The transmembrane domain region of the beta subunit of the organic solute transporter alpha‐beta is essential for heterodimerization with the alpha subunit

The organic solute transporter alpha‐beta (Ostα‐Ostβ) is a bile acid transporter in the small intestine that participates in their enterohepatic circulation. Because bile acids are required for intestinal lipid absorption, this transporter is thought to play a key role in lipid homeostasis. Ostα‐Ostβ consists of two subunits that heterodimerize to generate transport activity, and has a structure resembling GPCR‐RAMP complexes: namely, a predicted seven transmembrane (TM) domain protein Ostα, and a single TM domain protein Ostβ. In order to gather biomolecular information potentially useful for inhibiting this transporter, mutagenesis studies investigated the role of Ostβ in generating transport activity. Ostα and various Ostβ constructs were expressed in HEK293 cells, and the function and localization of the resultant complexes was assessed. When the Ostβ TM domain was deleted yielding Ostβ Δ34–53 , functional activity was lost.
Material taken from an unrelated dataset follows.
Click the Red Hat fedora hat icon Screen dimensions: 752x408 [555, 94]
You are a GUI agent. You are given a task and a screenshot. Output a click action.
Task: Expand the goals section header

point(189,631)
In turn, bimolecular fluorescence complementation (BiFC) analysis revealed that a peptide consisting of only the Ostβ TM domain region, Ostβ 29–53 , was sufficient for interaction with Ostα. Furthermore, mutagenesis of the highly conserved tryptophanasparagine (WN34‐35) sequence at the predicted start of Ostβ's TM helix abolished interaction with Ostα. Taken together, these results demonstrate that the TM domain region of Ostβ is essential for heterodimerization with Ostα.